Setiba di halaman masjid, saya berpapasan dengan wajah-wajah khas Melayu, Asia Tengah, Arab dan Afrika. Meski belum saling kenal, tiap bertemu kami saling mengumbar senyum dan berucap salam. Penuh kehangatan dan keakraban. Saya merasa sedang pulang ke kampung halaman. 

Jelas kontras dengan suasana di jalanan tengah kota Seoul, ibukota dari negeri yang 60% penduduknya atheis, yang melesat maju industrinya dan sukses mengekspor tak hanya mobil, HP dan ragam produk teknologi tapi juga budaya K-Pop ke seantero dunia, serta yang paling panjang jam kerjanya. Dan saya sedang di sini, berdiri di halaman masjid satu-satunya di Seoul. Lekas membayang di ingatan judul salah satu tulisan Mbah Nun ; “Allah dan Slang-slang AC”.
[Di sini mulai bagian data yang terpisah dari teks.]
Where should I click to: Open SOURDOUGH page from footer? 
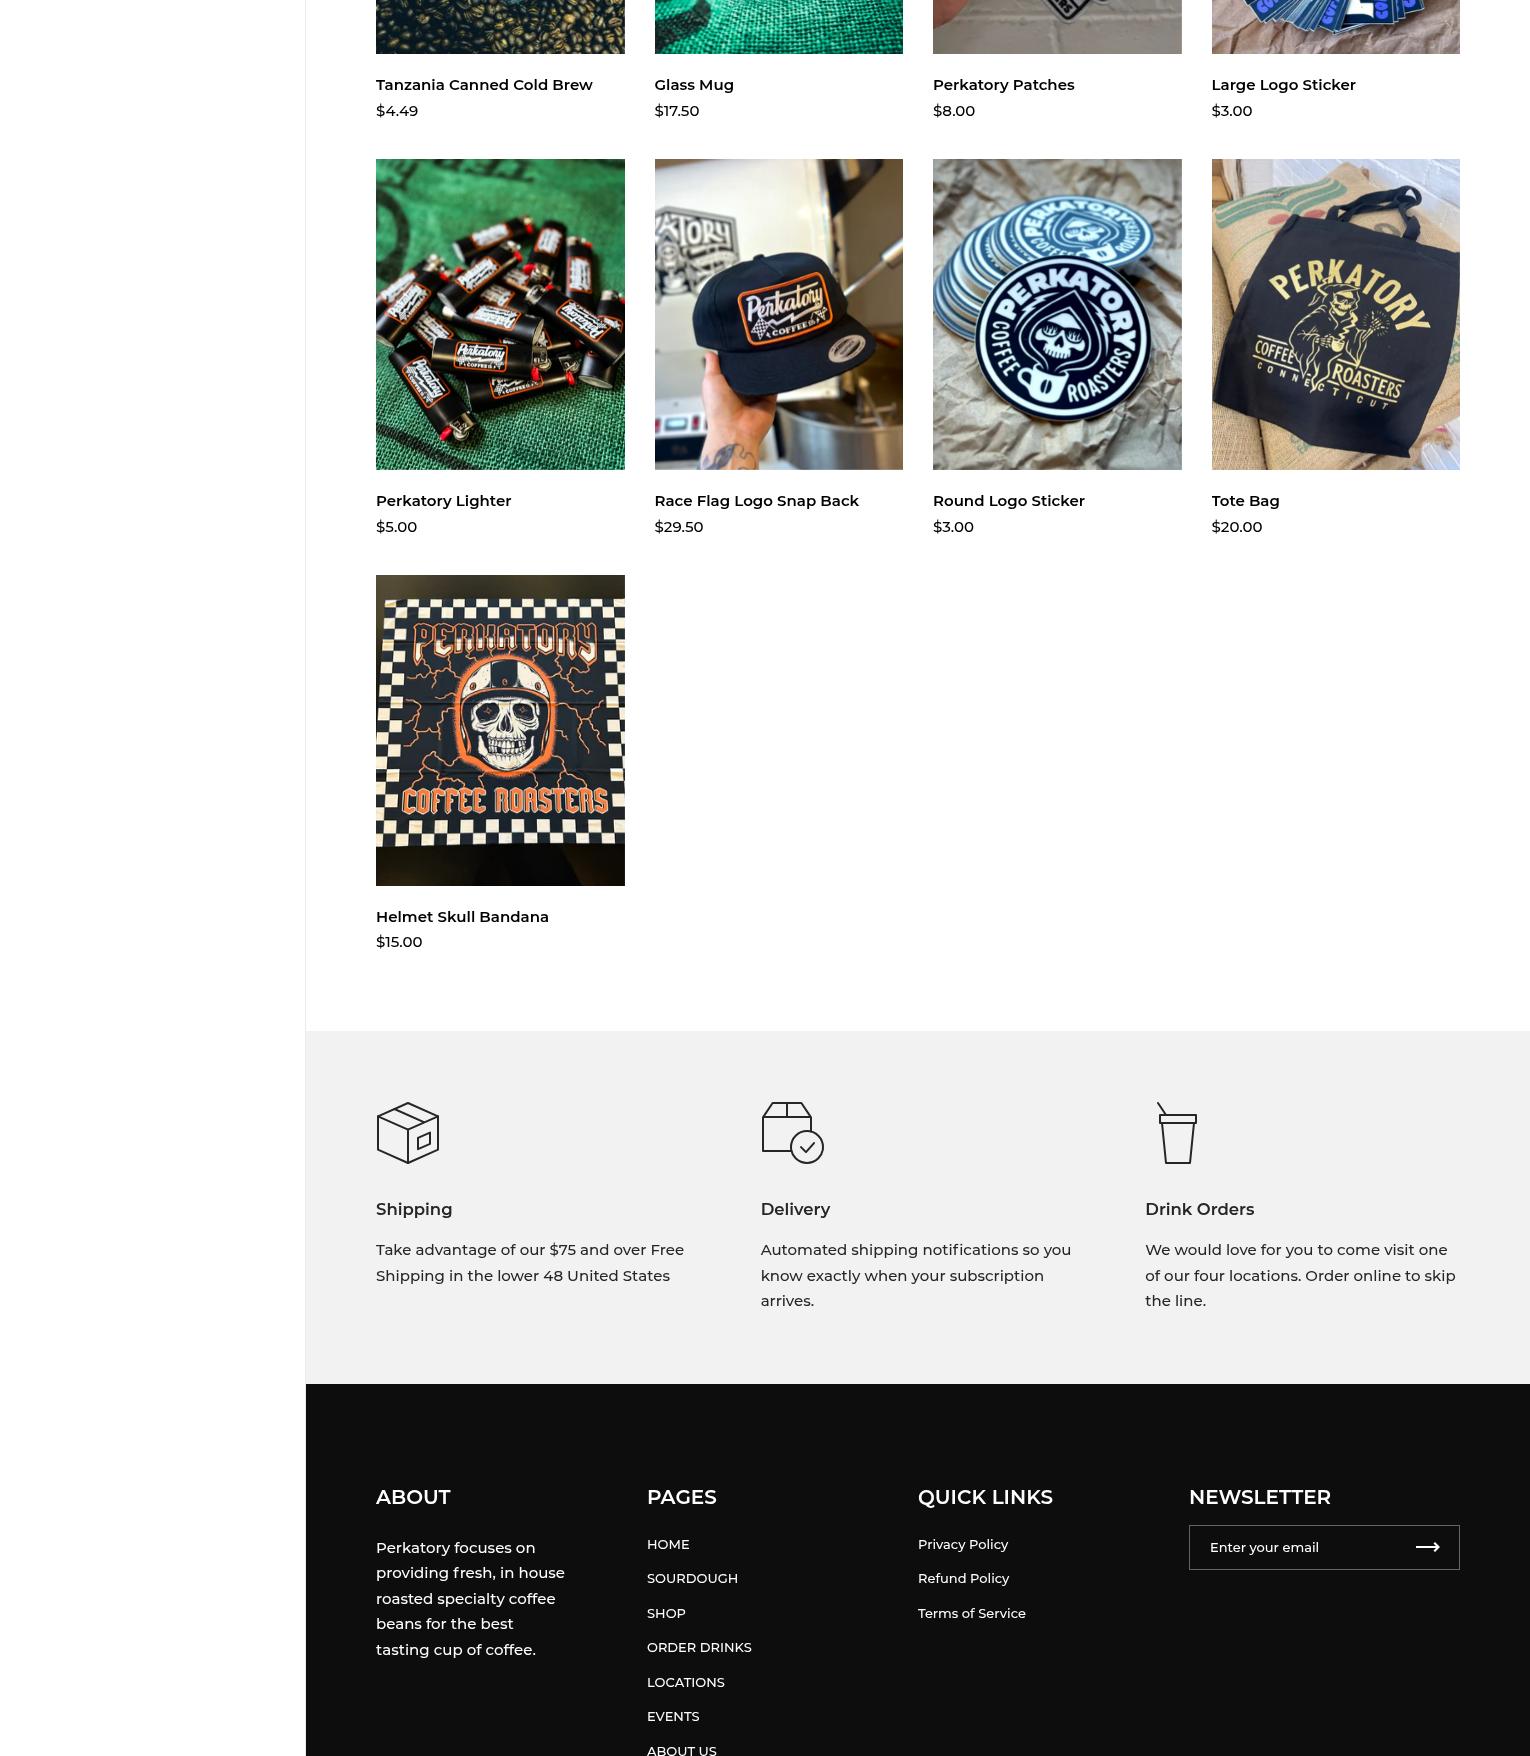(692, 1578)
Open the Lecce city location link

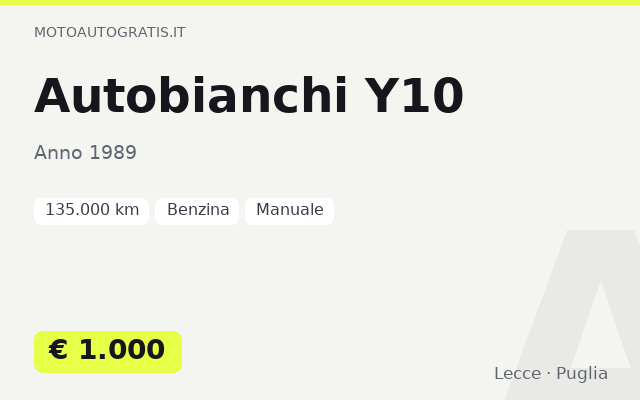click(x=518, y=373)
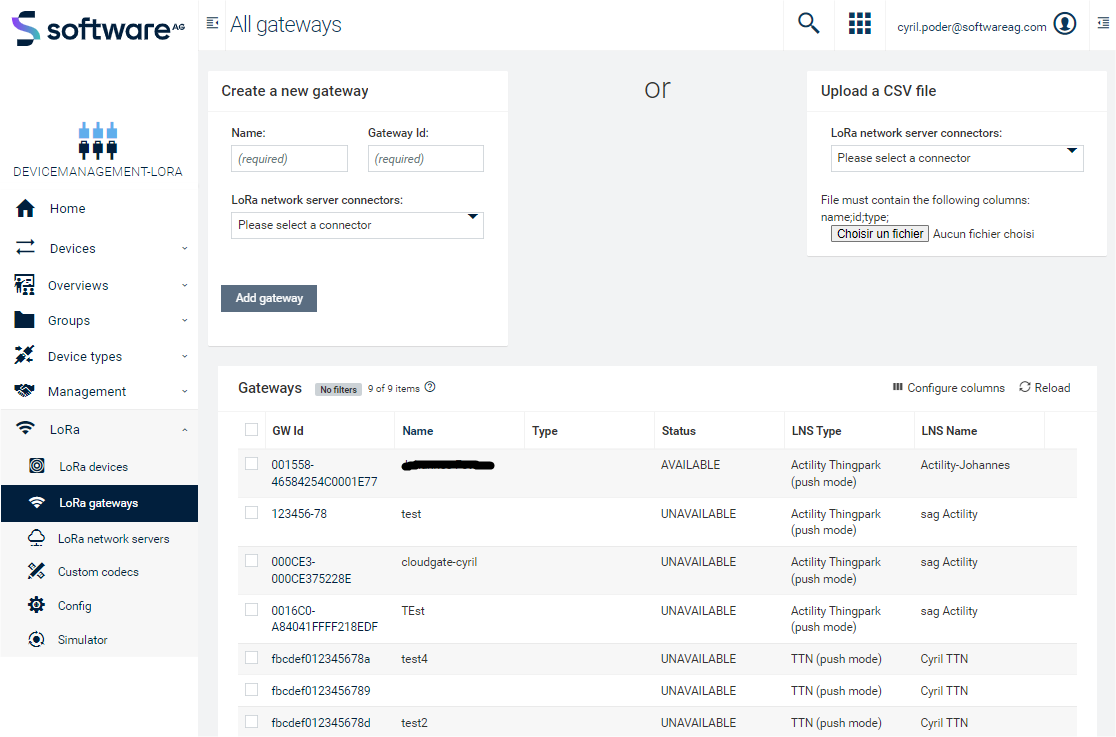Open Configure columns for the table
Viewport: 1116px width, 737px height.
948,388
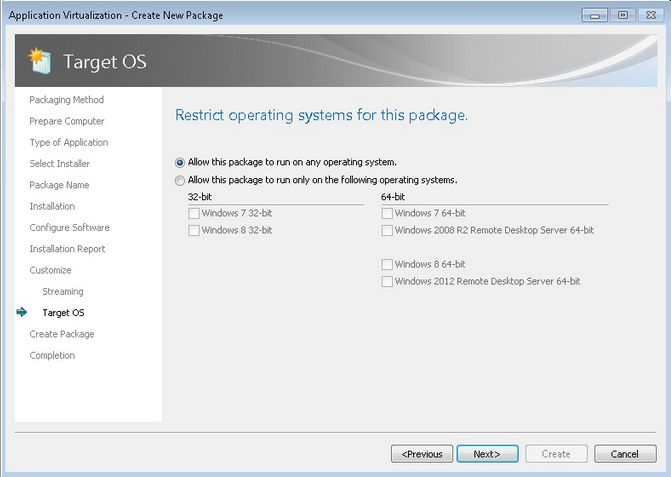This screenshot has height=477, width=671.
Task: Tick the Windows 7 64-bit checkbox
Action: pyautogui.click(x=387, y=214)

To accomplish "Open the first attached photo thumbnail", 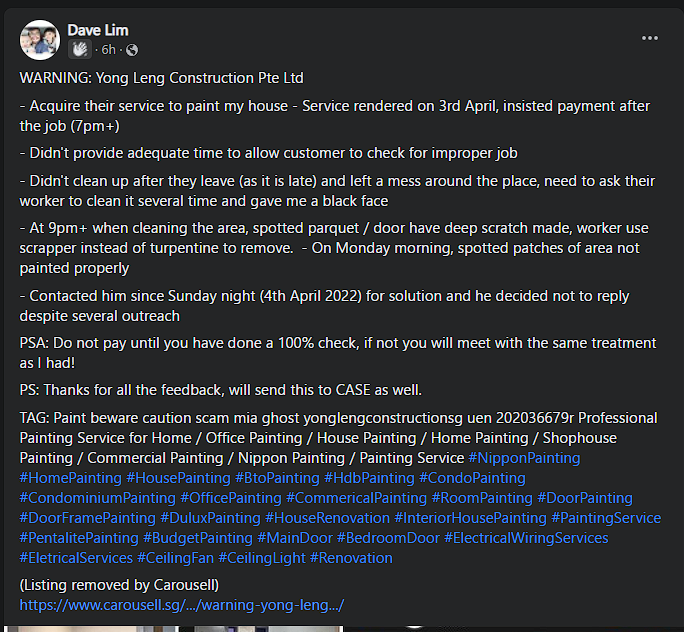I will click(x=89, y=629).
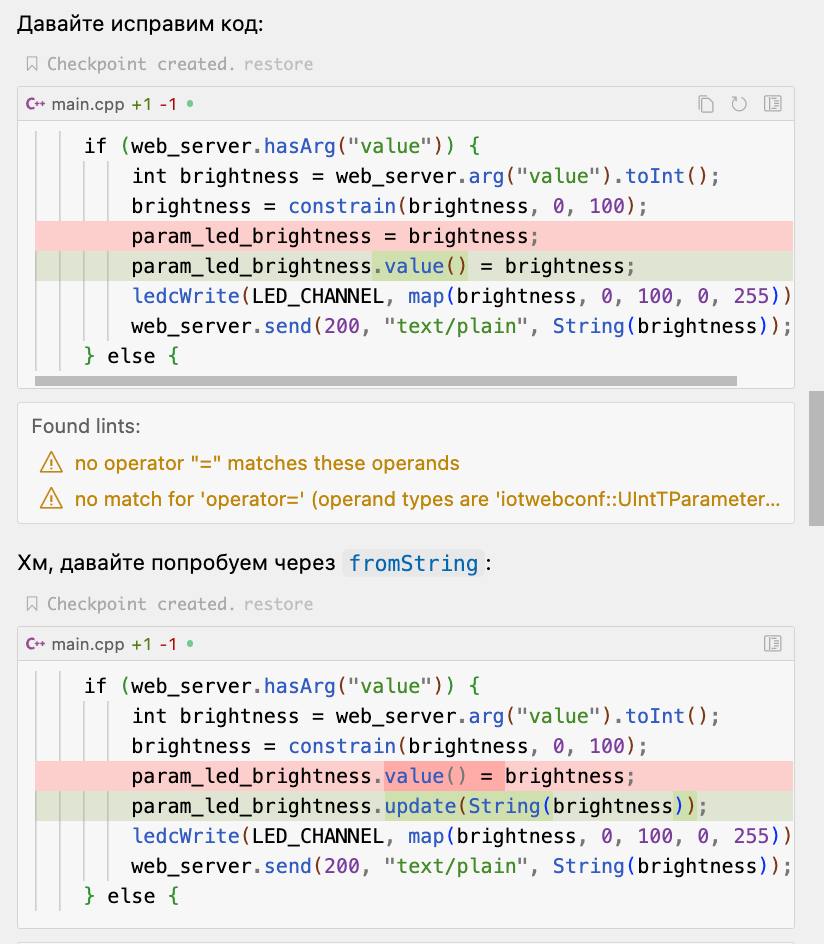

Lamat-lamat terdengar suara dari loud speaker berukuran kecil di sudut halaman. 

Allahu akbar… Allahu akbar”

Aah… akhirnya!

“Lho, tapi kok pendek-pendek,” gumam saya.

qod qoo matish sholaah… qod qoo matish sholaah”

Baiklah. Tak ada rotan akar pun jadi. Gak kumanan adzan, iqomah pun tetep ta’syukuri.